Da subito il diktat dei nostri superiori è stato di indossare sovraccamici, cuffiette e guanti.
Allora, siamo nell’isola dei puffi, è Luglio, 34 °C all’ombra, tasso di umidità 120%, percepito 180°C – quindi mezz’ora di cottura e sfornare lentamente, altrimenti ci si affloscia tutto il centro-, aria condizionata quasi inesistente.
Il. Sovraccamice. Verde.
Pensando che si tratti di un innocuo D.P.I., lo indosso con gran solerzia, non badando poi tanto a quegli sguardi scoglionati che i colleghi si scambiano vicendevolmente. Eppure dopo un minuto ho la netta sensazione di comprendere cosa si nasconda dietro quello svalangamento testicolare: il camice verde ha il potere di far sbrinare anche i ghiacci perenni, può renderti lucido come una cotenna di maiale colata di burro, ti disidrata che manco una passeggiata nel Gobi a ferragosto trascinando una stufa a legna sulla schiena. Accesa, ovviamente.

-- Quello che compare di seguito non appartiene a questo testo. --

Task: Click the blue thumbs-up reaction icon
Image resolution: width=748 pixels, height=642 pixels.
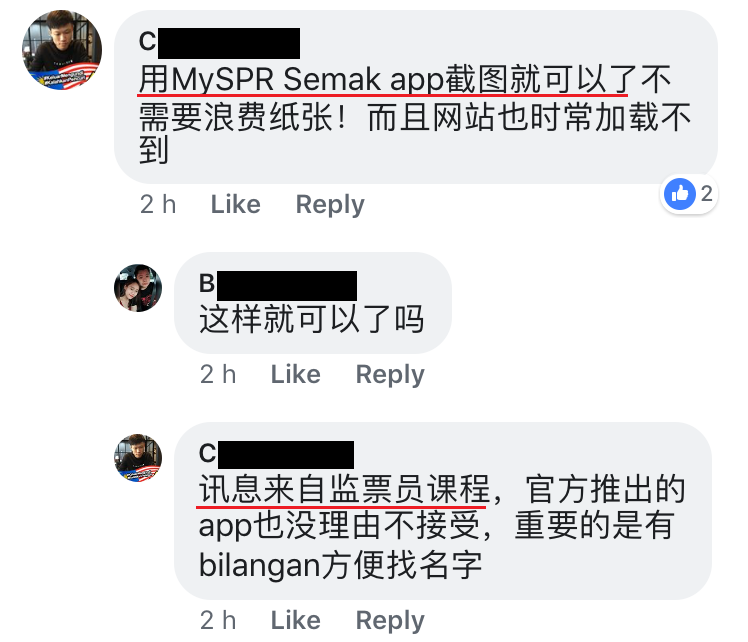Action: pyautogui.click(x=680, y=194)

Finisco il giro e con somma soddisfazione mi accorgo di aver perso due kilogram… ah no, non ho perso nulla, fuorché tutti i sali minerali fino a quel momento presenti nel mio corpo.

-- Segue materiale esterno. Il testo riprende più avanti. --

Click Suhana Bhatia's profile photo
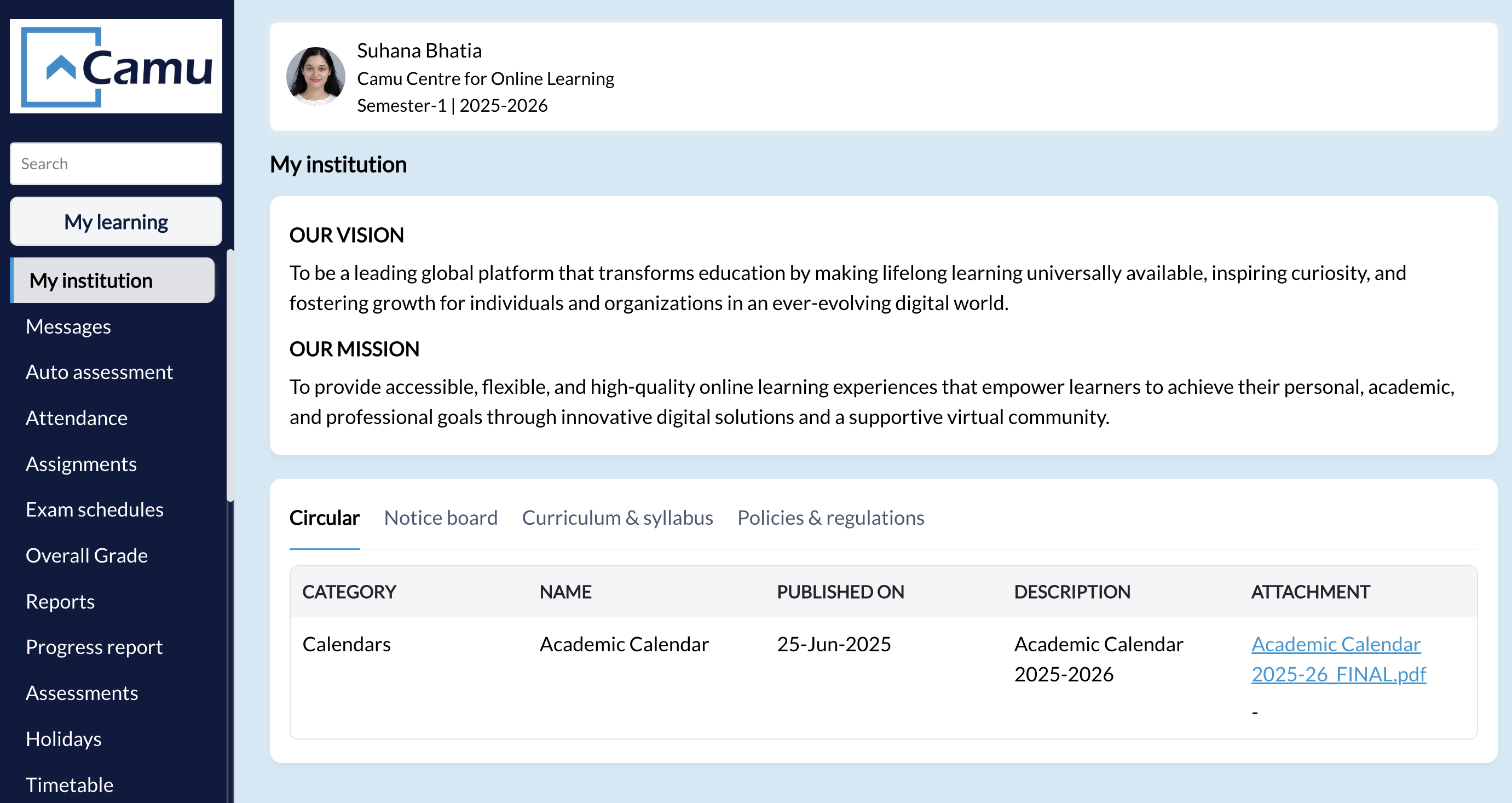This screenshot has width=1512, height=803. point(316,76)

All’una abbandono tutti ed il mio unico pensiero sono le bottigliette d’acqua ghiacciata riposte dentro il frigo di casa.
Il secondo giorno è iniziato con un resoconto totale degli accozzati (raccomandati, come direbbero sull’italica terraferma) che lavorano in ospedale solo perché buon sangue non solo non mente, ma ti imbocca il lavoro col cucchiaio, facendo l’aeroplanino.
Tralasciando tali miserie, di cui mi curo tanto quanto farei con una pianta, e aggiungo, per meglio esplicare, che il mio pollice di verde non ha nemmeno lo smalto sull’unghia, una volta ultimato il giro letti (igiene personale, cambio effetti letterecci, san(t)ificazione unità dei pazienti), la carrozza fumante dei pasti è giunta a noi ed in men che non si dica mi ritrovo con un cucchiaio in mano, un bavaglino ed un paziente con Alzheimer che è convintissimo di stare su una barca!
<<Allora vedi, questo è un gabbiano, quello un colombo>> mentre indica verso la porta del bagno.
<<Toh, una vacca a due teste, non vedi come sta pascolando?>> certo che la vedo la vacca, con questo sovraccamicino verde credo sarei in grado anche di poter vedere qualche apparizione divina, figurarsi un bovino bicefalo, facilissimo no?
Il terzo giorno è resusc… AEMH… il terzo giorno abbiamo un supervisore OSS di cui credo di essermi innamorata, ma non ne sono certa. Ci da piena autonomia, finalmente la SuperOSS-to-be dal piglio clownesco riesce a somministrare i farmaci sottocute, io invece posso accingermi a fare l’igiene personale del paziente da sola.
Verso l’ora di pranzo arriva una ragazza gravemente ustionata, bendata dal torace ai piedi. Subito la accogliamo, l’OSS di turno le pone tutte le domande di rito e solo dopo aver completato il check-in, il quesito che tutti noi speravamo venisse pronunciato si palesa, magnifico, in tutta la sua risolutezza: <<Ma come hai fatto ad ustionarti così?>>. Domandare è lecito, rispondere è cortesia: <<Al mare, la persona che doveva svegliarmi dopo un’oretta ha deciso di lasciarmi dormire dalle 10 alle 17.>>
<<Ma chi è questa persona?>>
<<Mia suocera.>>
Morale della favola, le suocere, anche quelle migliori, non riuscendo nel loro intento di mandarti per direttissima al cospetto dell’Onnipotente, sognano sempre di mandarti almeno all’ospedale.